Supplied data START
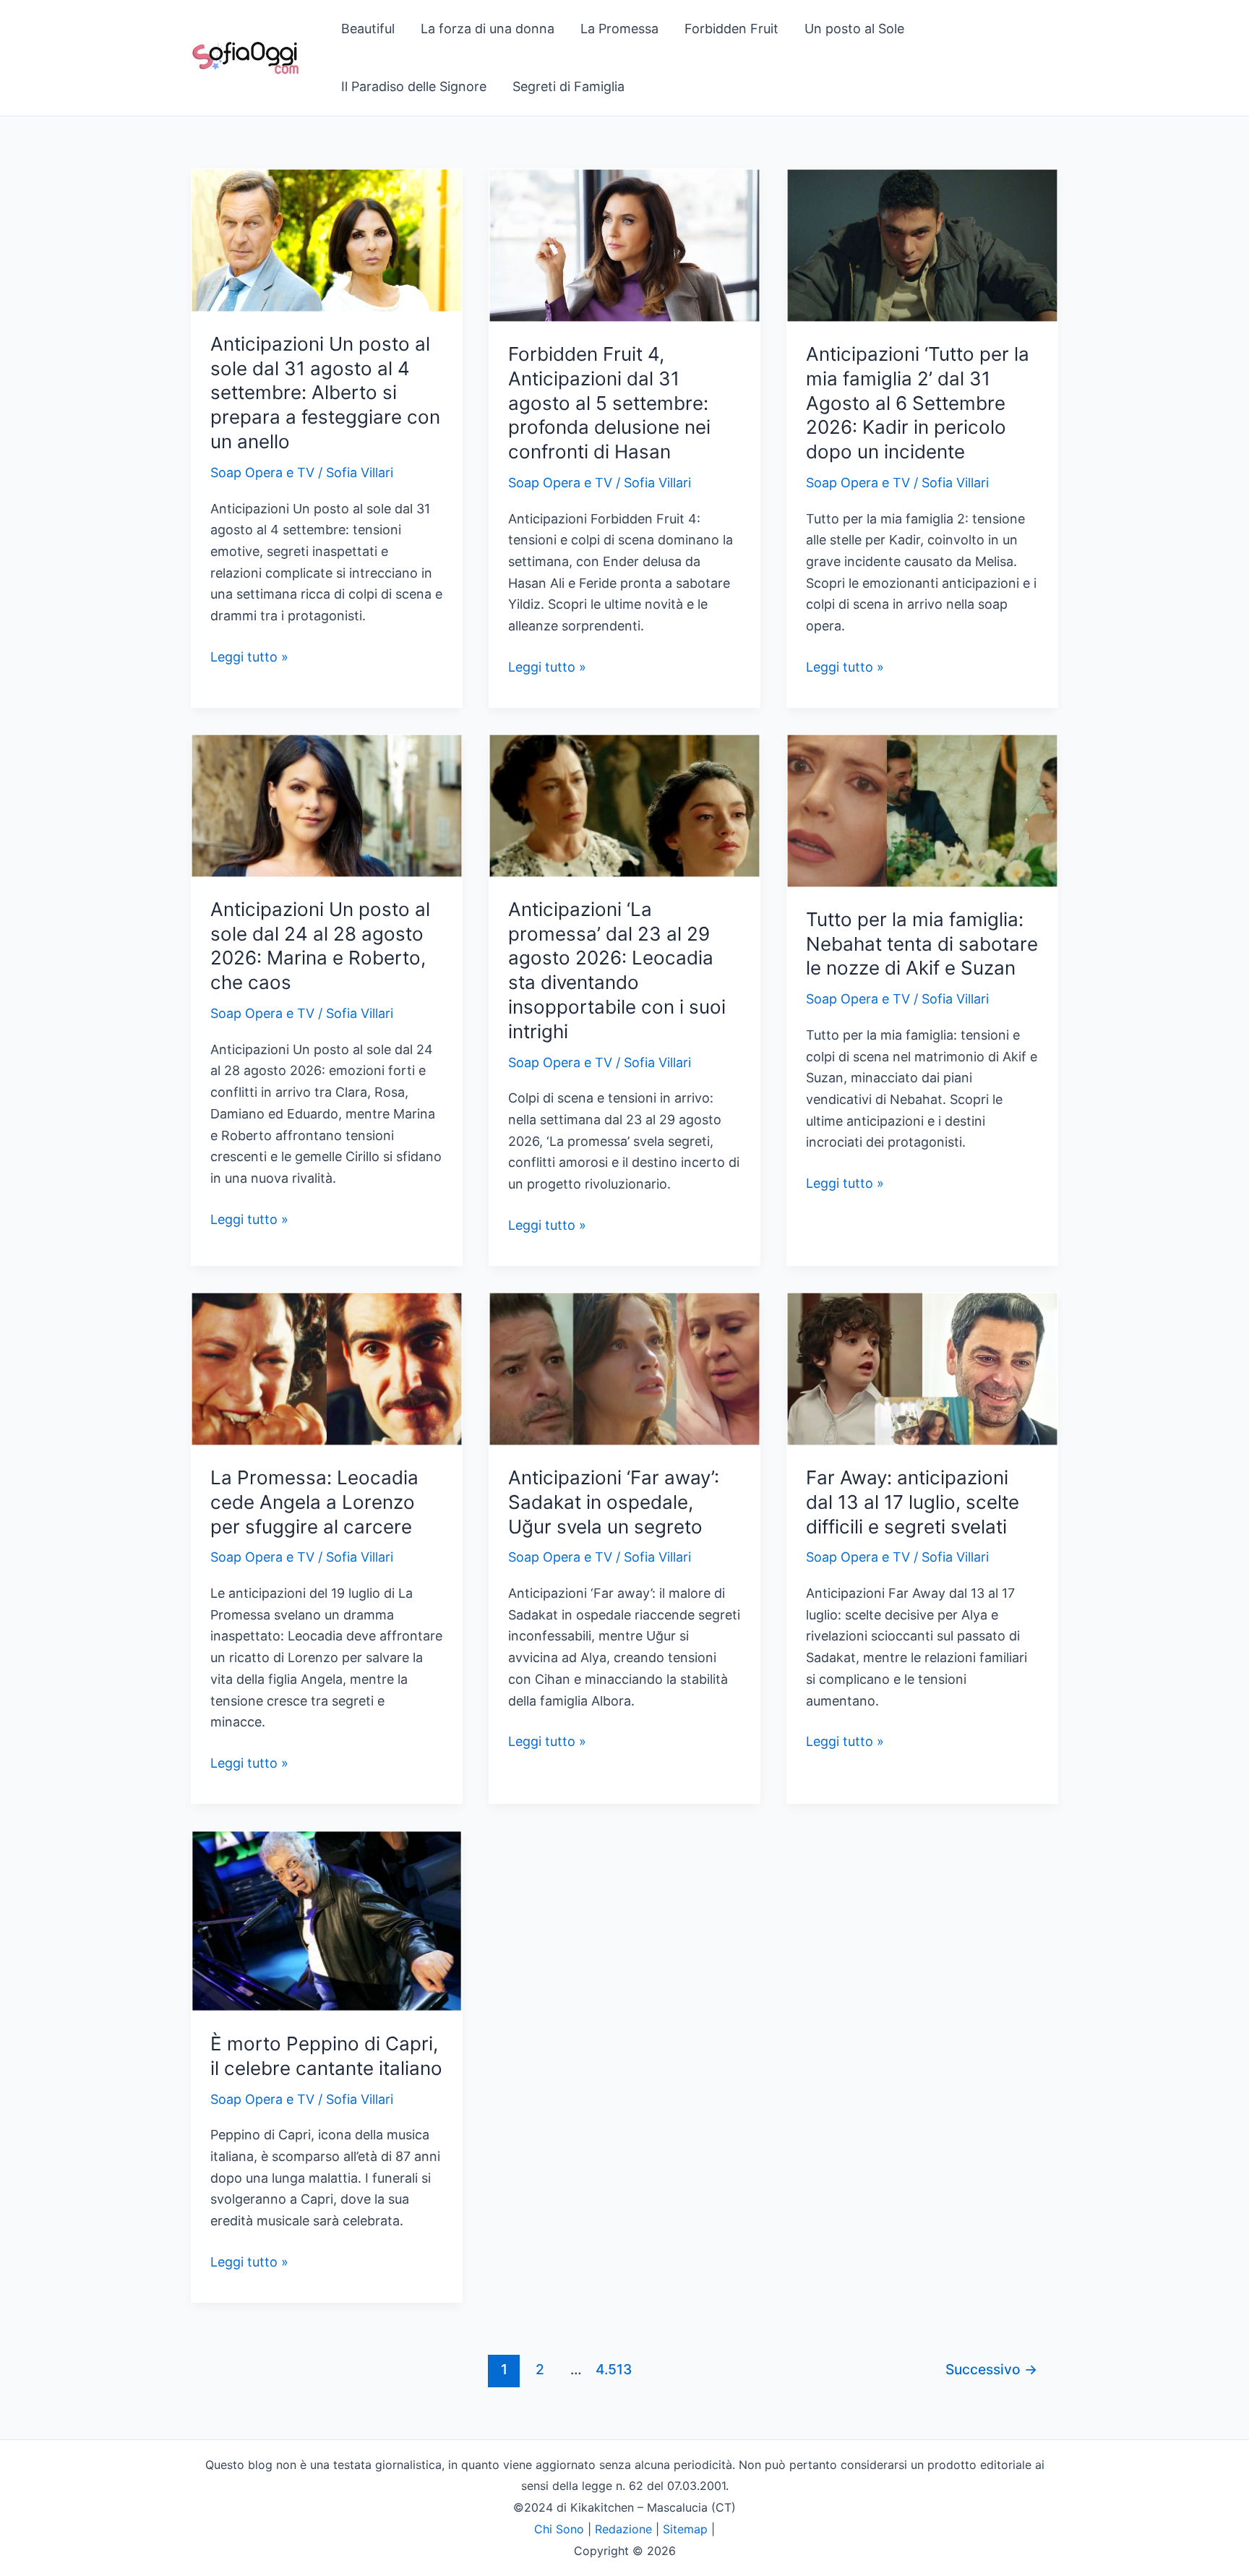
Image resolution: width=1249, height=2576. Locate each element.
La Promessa (619, 28)
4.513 (612, 2369)
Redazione (623, 2529)
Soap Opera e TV (262, 472)
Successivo (991, 2369)
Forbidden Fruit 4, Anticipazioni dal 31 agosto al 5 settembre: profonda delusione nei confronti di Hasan (609, 403)
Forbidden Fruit (731, 28)
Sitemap (685, 2529)
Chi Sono (559, 2529)
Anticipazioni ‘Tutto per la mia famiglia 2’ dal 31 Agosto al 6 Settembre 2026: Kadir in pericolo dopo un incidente (917, 403)
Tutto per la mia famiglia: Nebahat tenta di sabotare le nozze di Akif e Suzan (922, 944)
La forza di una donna (487, 28)
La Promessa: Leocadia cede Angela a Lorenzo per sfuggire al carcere (314, 1502)
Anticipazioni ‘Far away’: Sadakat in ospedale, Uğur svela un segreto (613, 1502)
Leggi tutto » (249, 658)
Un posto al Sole (854, 28)
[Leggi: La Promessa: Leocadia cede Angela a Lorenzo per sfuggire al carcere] (327, 1367)
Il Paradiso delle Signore (413, 86)
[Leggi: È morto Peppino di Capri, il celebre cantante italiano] (327, 1919)
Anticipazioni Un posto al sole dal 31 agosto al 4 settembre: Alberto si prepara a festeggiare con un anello (325, 393)
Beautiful (368, 28)
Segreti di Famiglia (568, 86)
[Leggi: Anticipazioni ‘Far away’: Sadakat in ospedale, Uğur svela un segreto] (624, 1367)
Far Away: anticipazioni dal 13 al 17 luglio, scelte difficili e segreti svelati (912, 1502)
Supplied data END
- What this task involves:
For every line of the entries holding the string "Sadakat", add one to a tally; give the final figure only.

- Solution for this exercise:
2